Task directions: Copy all of the items below, switching every "legend" to "key" and changing nothing else. Omit the pictures from your copy.

Recorded data:
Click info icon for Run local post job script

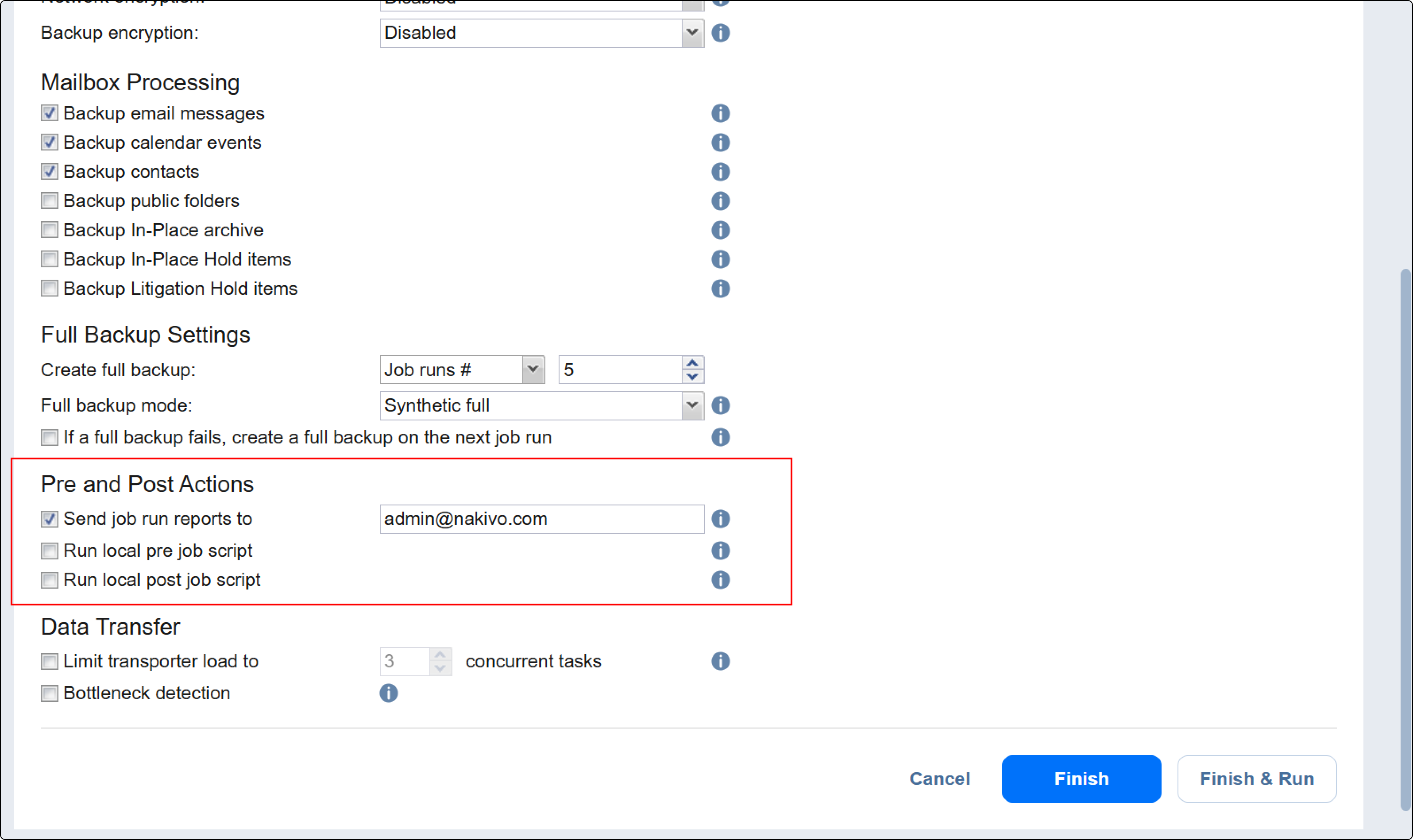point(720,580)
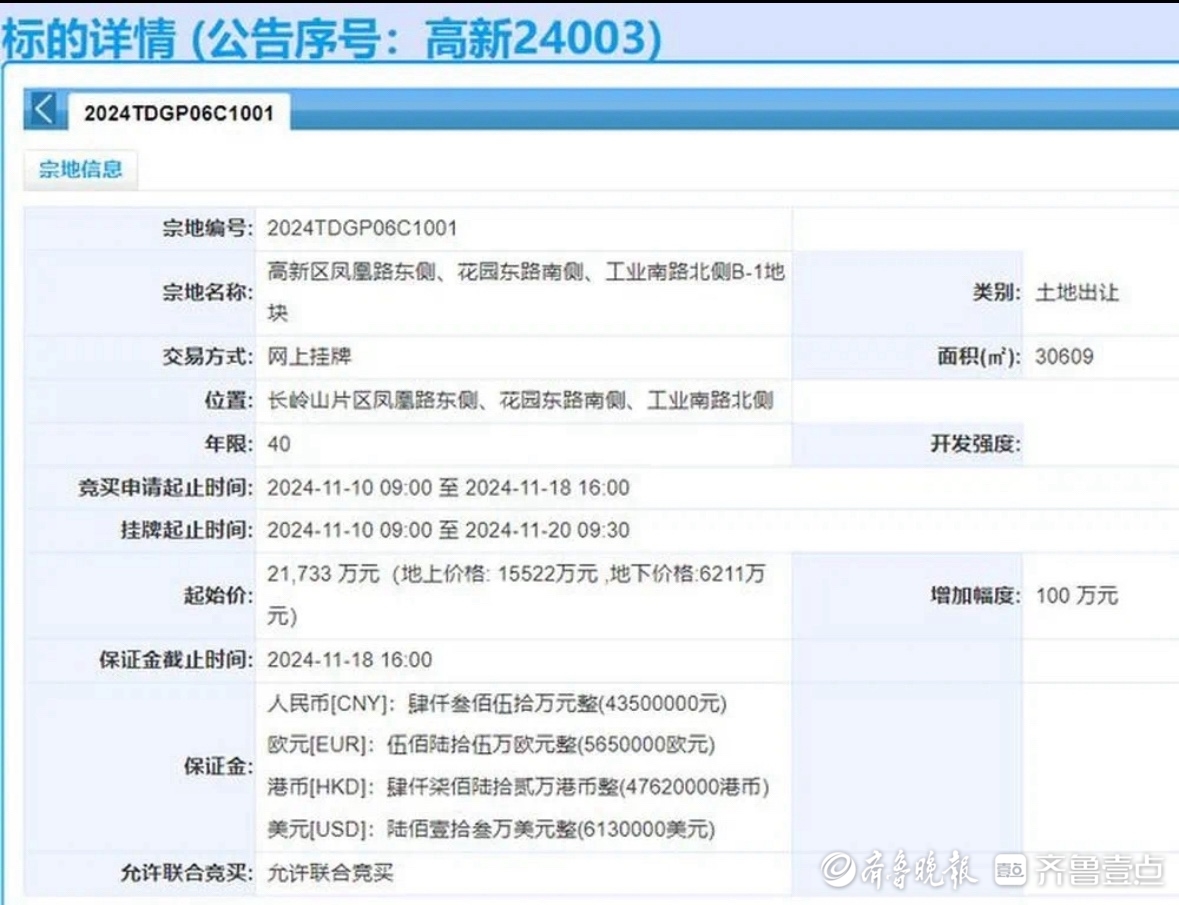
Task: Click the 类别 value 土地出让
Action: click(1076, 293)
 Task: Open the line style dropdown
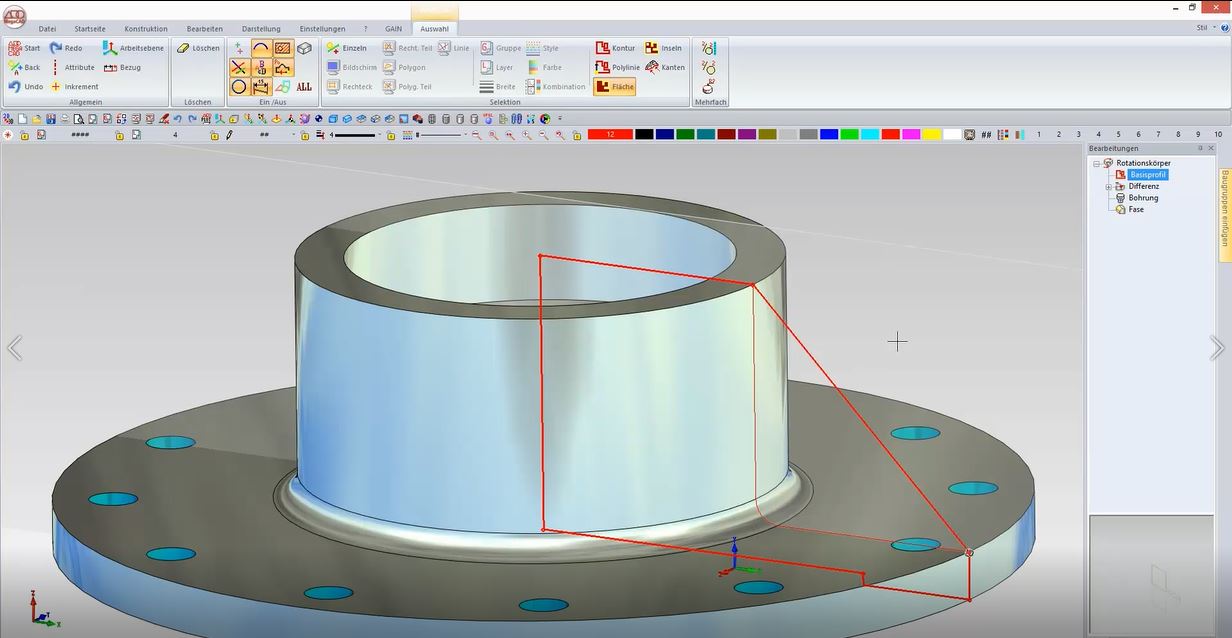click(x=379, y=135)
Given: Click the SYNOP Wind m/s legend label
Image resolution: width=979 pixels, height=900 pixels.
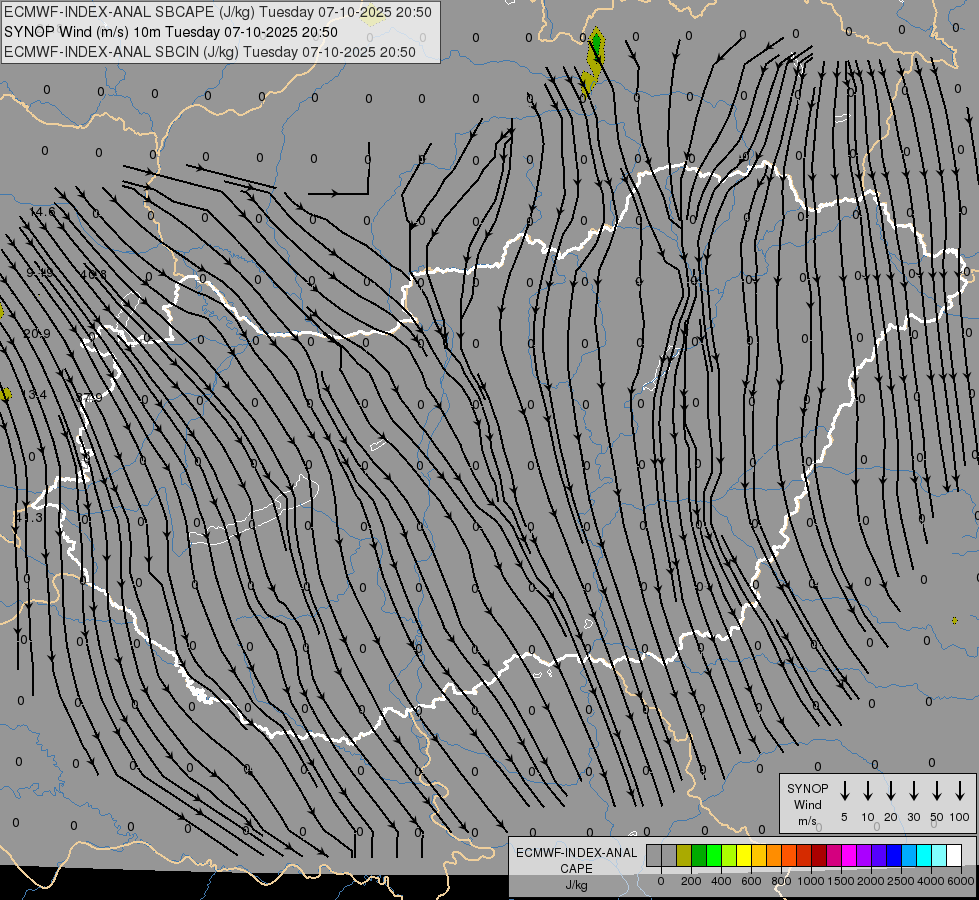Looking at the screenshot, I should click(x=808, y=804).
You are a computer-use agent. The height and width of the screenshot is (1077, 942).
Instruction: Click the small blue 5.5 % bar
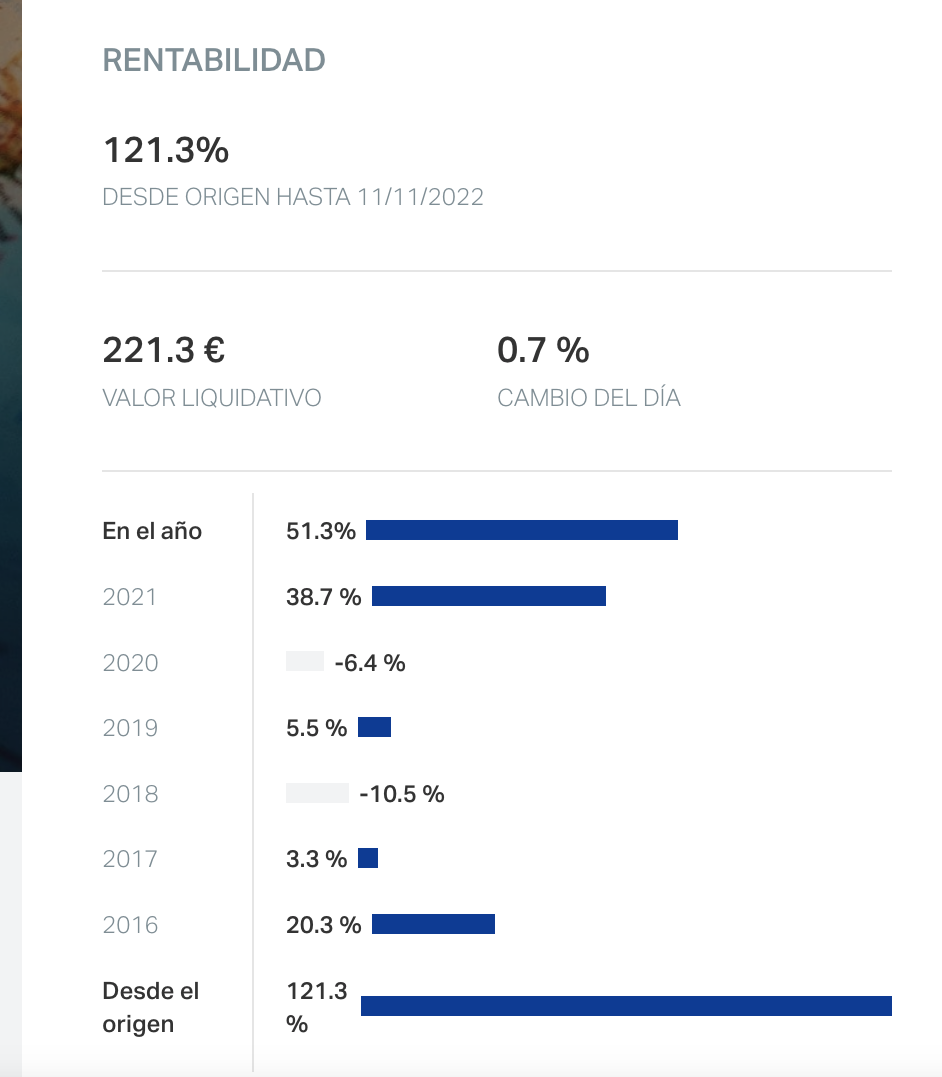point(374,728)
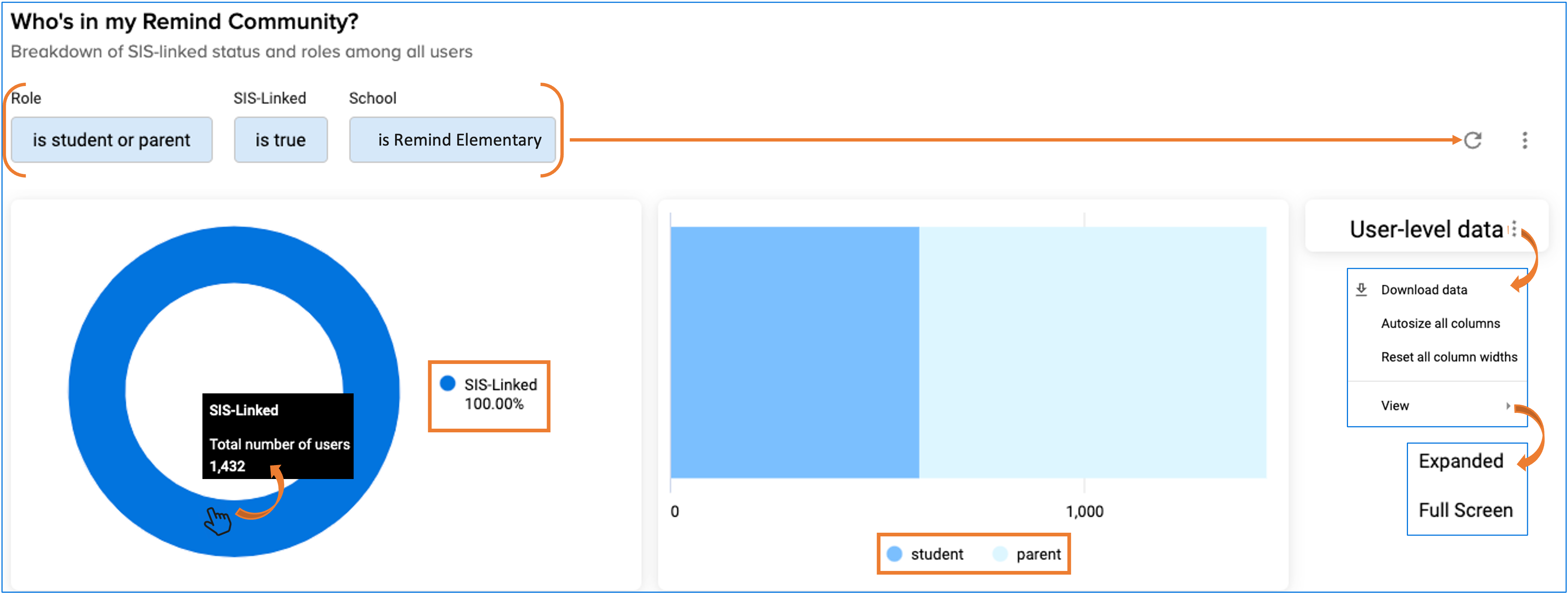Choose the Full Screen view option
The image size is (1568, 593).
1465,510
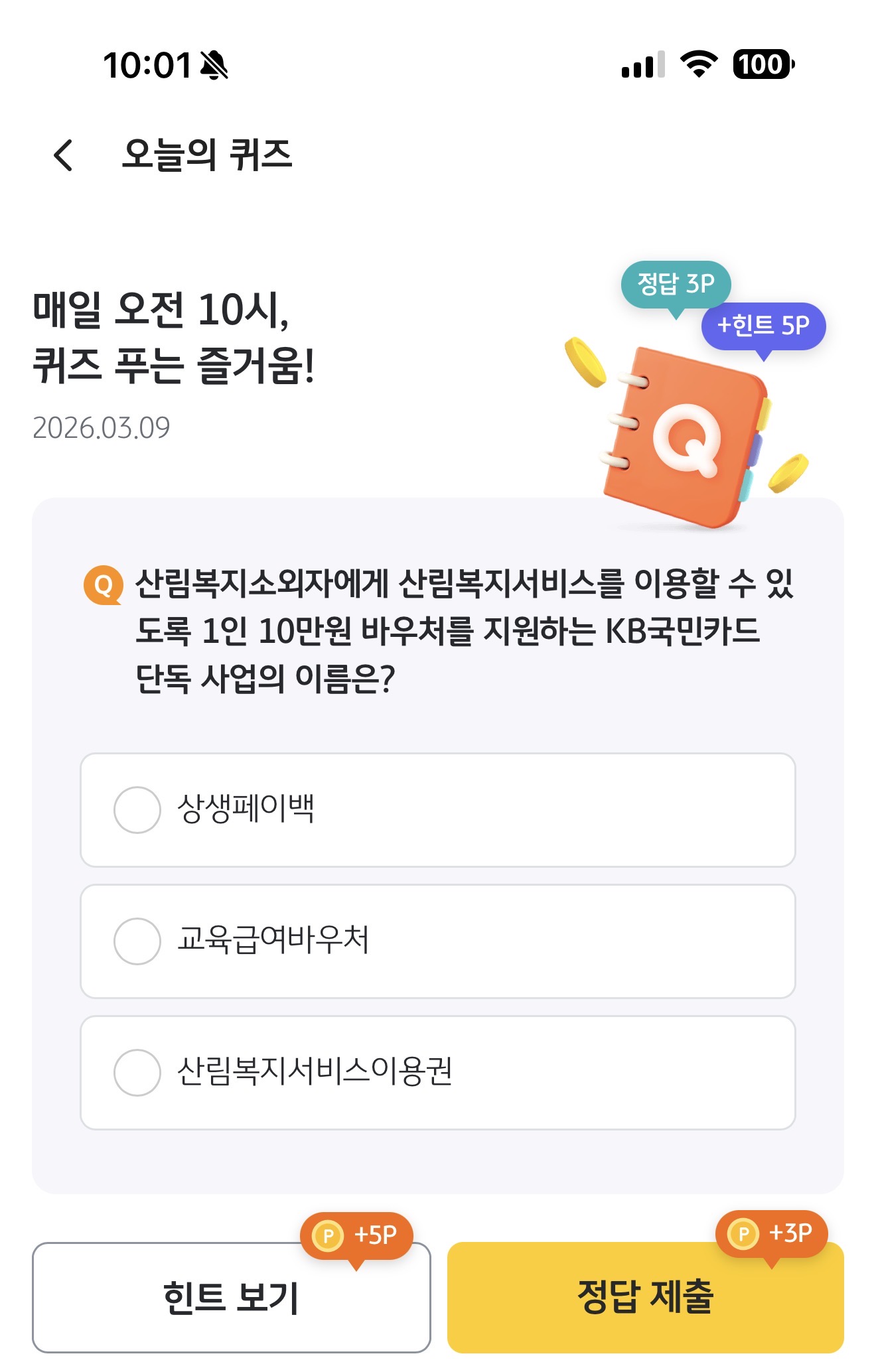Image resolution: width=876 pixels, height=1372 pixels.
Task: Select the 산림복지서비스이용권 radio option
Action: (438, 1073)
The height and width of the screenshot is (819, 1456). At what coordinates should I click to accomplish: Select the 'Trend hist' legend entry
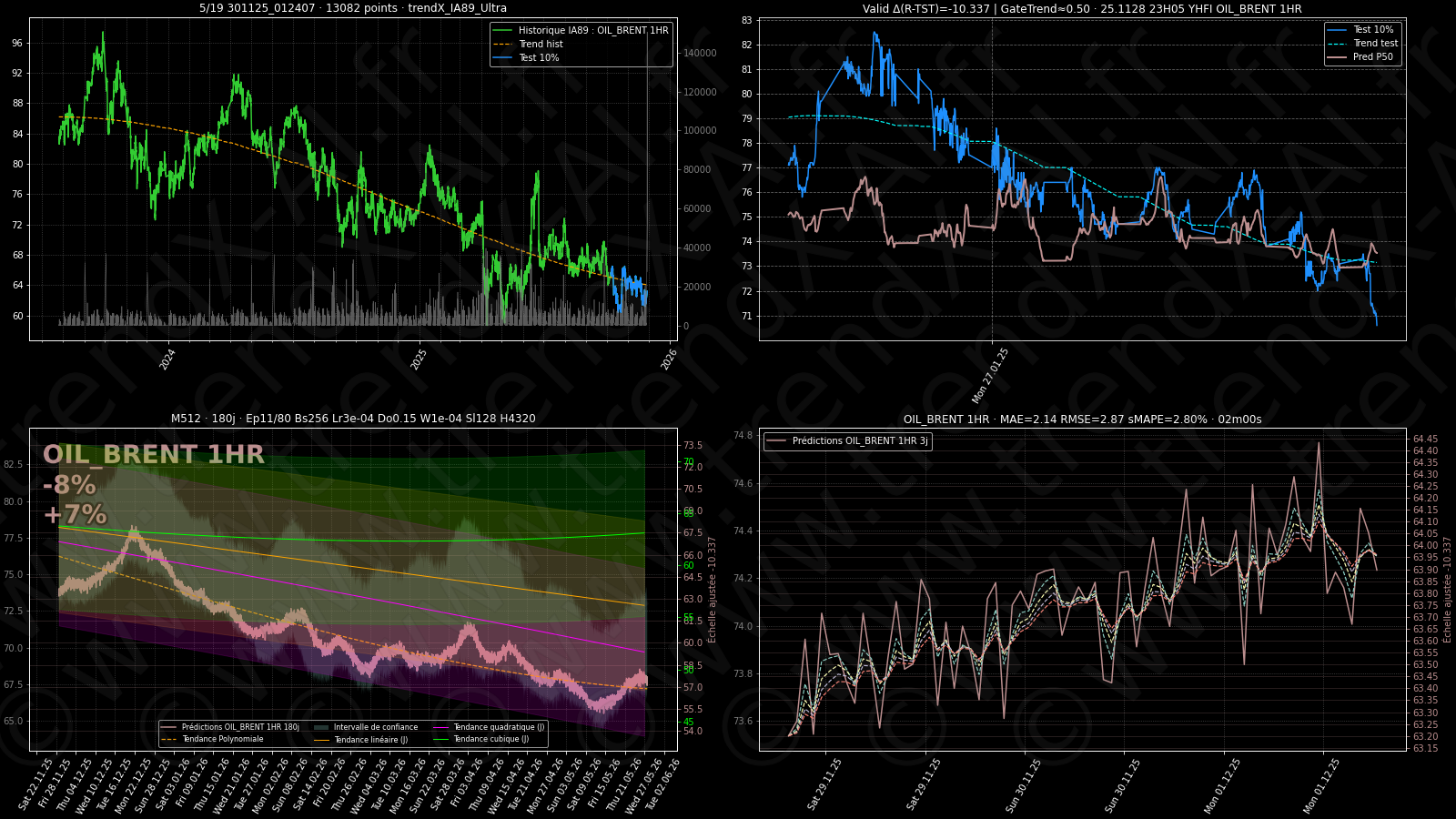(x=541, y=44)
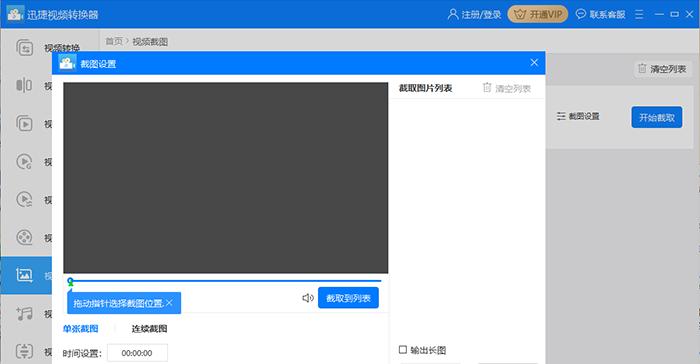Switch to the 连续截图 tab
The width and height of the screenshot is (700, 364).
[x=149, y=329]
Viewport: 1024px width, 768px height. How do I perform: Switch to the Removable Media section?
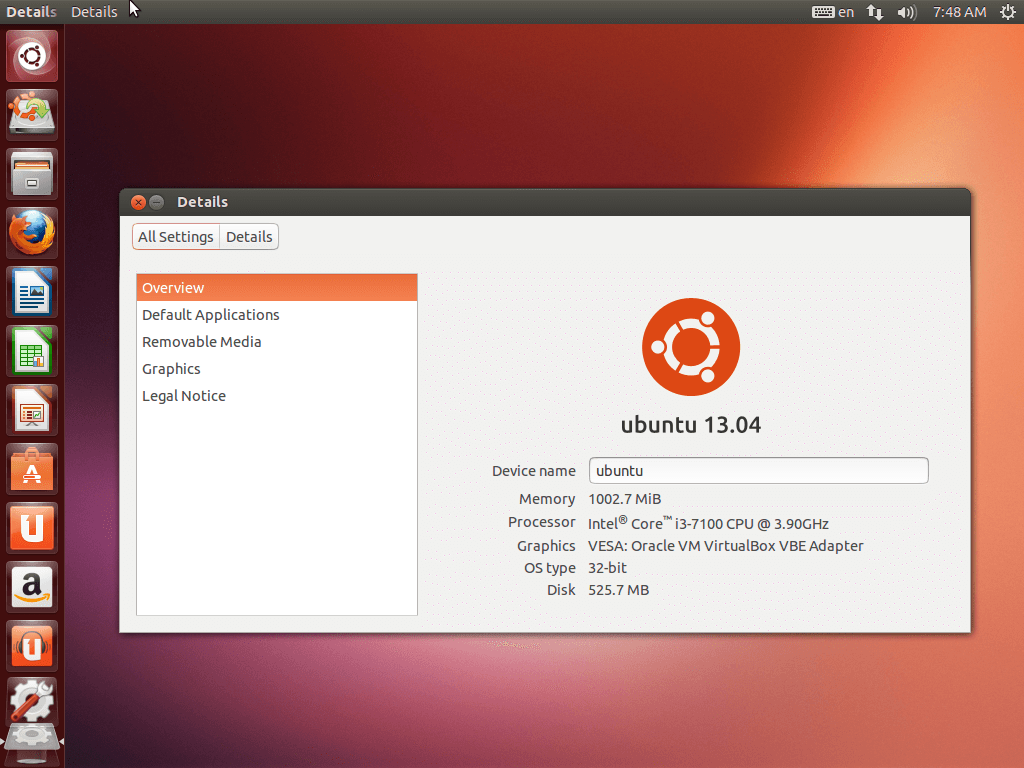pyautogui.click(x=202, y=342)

Problem solution:
Click info icon for Run local post job script

point(720,580)
Task: Click the 类别 value 土地出让
Action: click(1076, 293)
 Task: Open the line style dropdown
click(x=379, y=135)
Given: Click the SYNOP Wind m/s key label
Image resolution: width=979 pixels, height=900 pixels.
Looking at the screenshot, I should click(x=808, y=804).
You are a computer-use agent. The height and width of the screenshot is (1077, 942).
Instruction: Click the small blue 5.5 % bar
point(374,728)
Choose the Full Screen view option
The image size is (1568, 593).
1465,510
Image resolution: width=876 pixels, height=1372 pixels.
Task: Select the 산림복지서비스이용권 radio option
Action: (438, 1073)
The height and width of the screenshot is (819, 1456). At what coordinates should I click to accomplish: Select the 'Trend hist' key entry
(x=541, y=44)
Switch to the 连续截图 tab
The width and height of the screenshot is (700, 364).
[x=149, y=329]
Viewport: 1024px width, 768px height. How do I perform: Switch to the Removable Media section?
pyautogui.click(x=202, y=342)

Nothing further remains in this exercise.